_To do:_ Would you return every entry below exactly as written, without its images?

(Pixel coordinate grounding data)
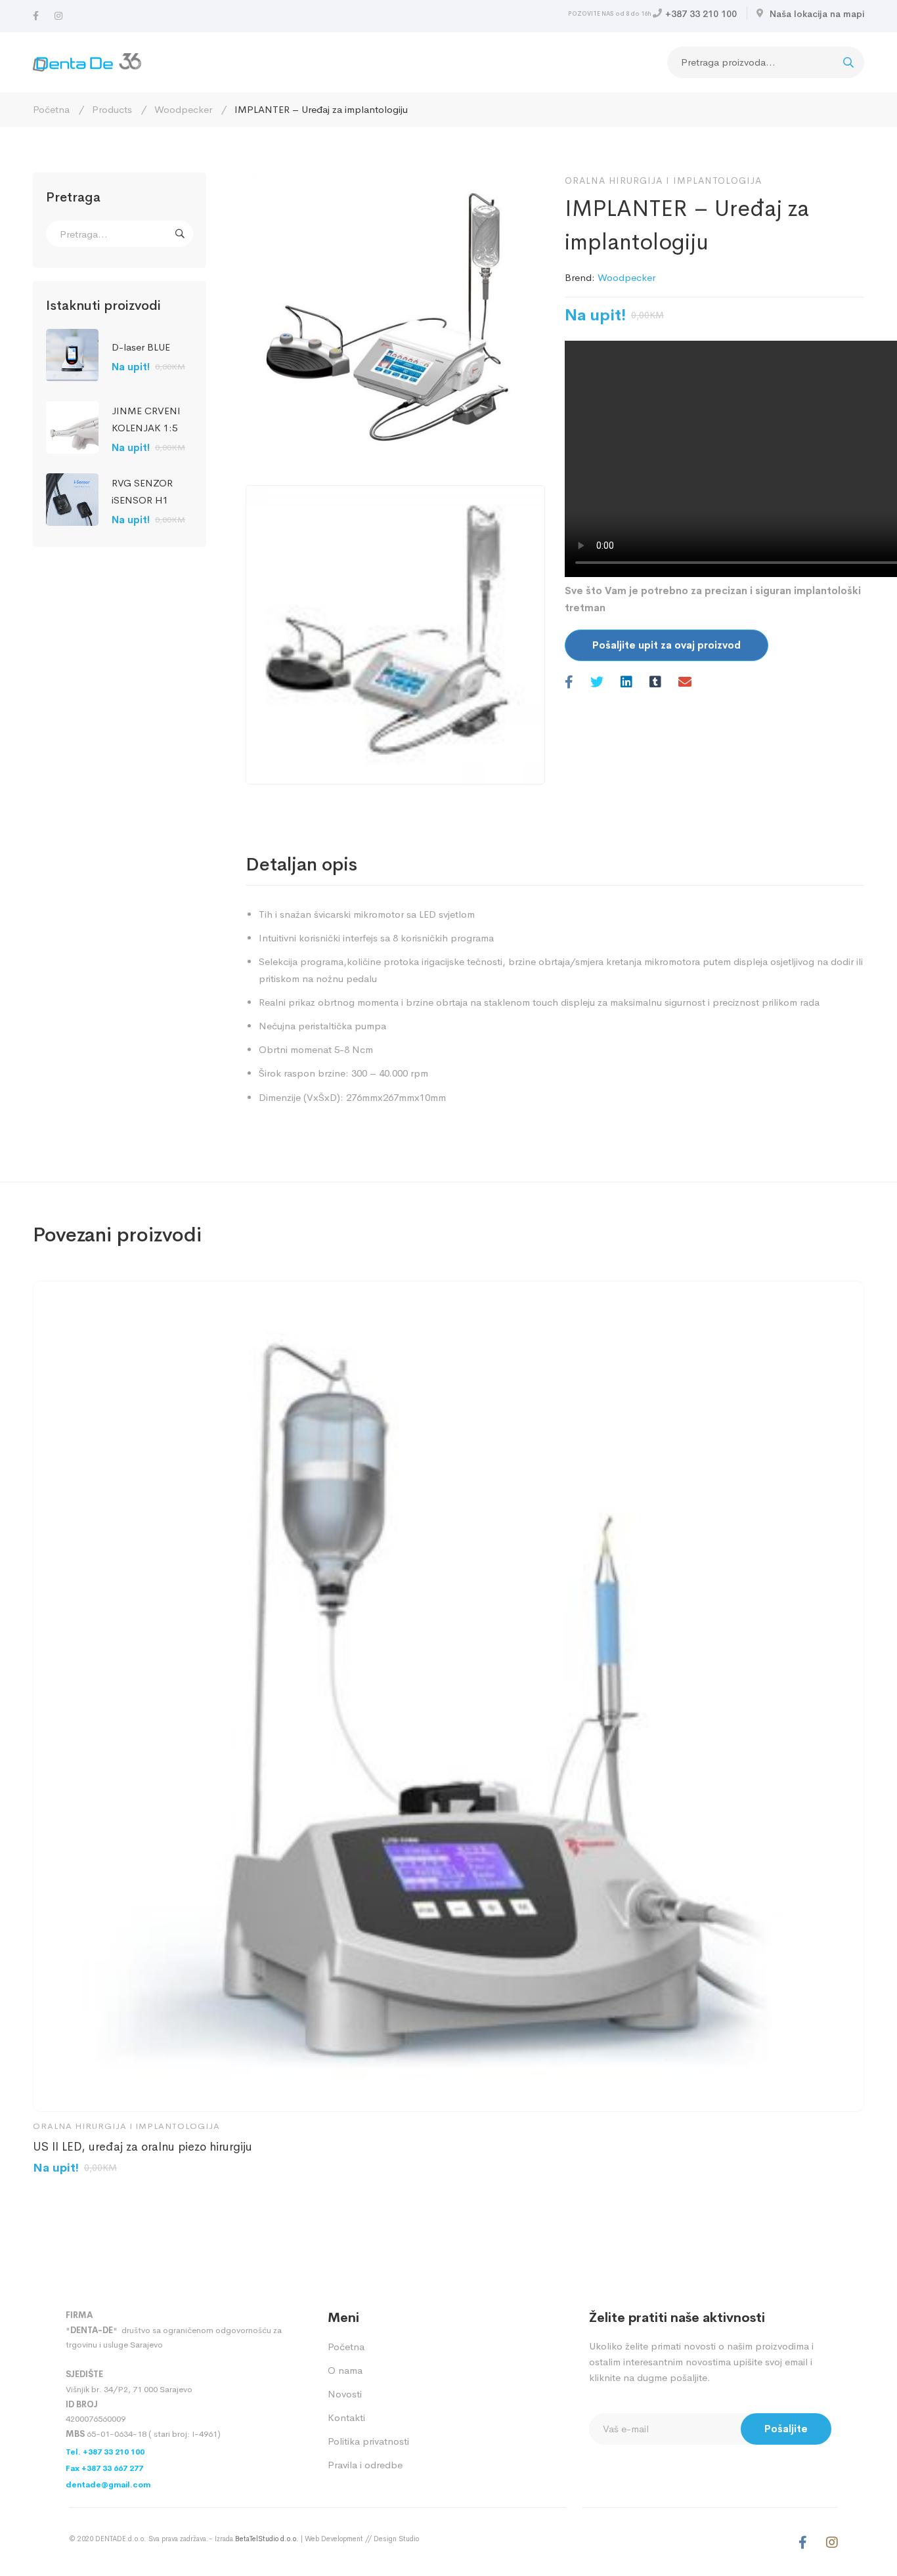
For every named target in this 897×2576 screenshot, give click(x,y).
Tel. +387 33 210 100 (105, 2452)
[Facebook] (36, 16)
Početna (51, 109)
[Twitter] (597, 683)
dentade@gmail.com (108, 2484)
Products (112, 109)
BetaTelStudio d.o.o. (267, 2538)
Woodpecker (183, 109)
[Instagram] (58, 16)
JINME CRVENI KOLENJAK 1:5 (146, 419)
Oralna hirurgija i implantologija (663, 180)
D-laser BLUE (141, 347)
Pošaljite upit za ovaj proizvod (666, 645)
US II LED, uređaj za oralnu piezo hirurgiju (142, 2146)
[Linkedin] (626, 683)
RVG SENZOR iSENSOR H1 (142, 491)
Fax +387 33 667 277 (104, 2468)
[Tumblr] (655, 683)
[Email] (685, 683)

_Response:_
For every named target in this 897×2576 screenshot, give click(x,y).
Tel. +387 33 210 100 (105, 2452)
[Facebook] (36, 16)
Početna (51, 109)
[Twitter] (597, 683)
dentade@gmail.com (108, 2484)
Products (112, 109)
BetaTelStudio d.o.o. (267, 2538)
Woodpecker (183, 109)
[Instagram] (58, 16)
JINME CRVENI KOLENJAK 1:5 (146, 419)
Oralna hirurgija i implantologija (663, 180)
D-laser BLUE (141, 347)
Pošaljite upit za ovaj proizvod (666, 645)
US II LED, uređaj za oralnu piezo hirurgiju (142, 2146)
[Linkedin] (626, 683)
RVG SENZOR iSENSOR H1 (142, 491)
Fax +387 33 667 277 (104, 2468)
[Tumblr] (655, 683)
[Email] (685, 683)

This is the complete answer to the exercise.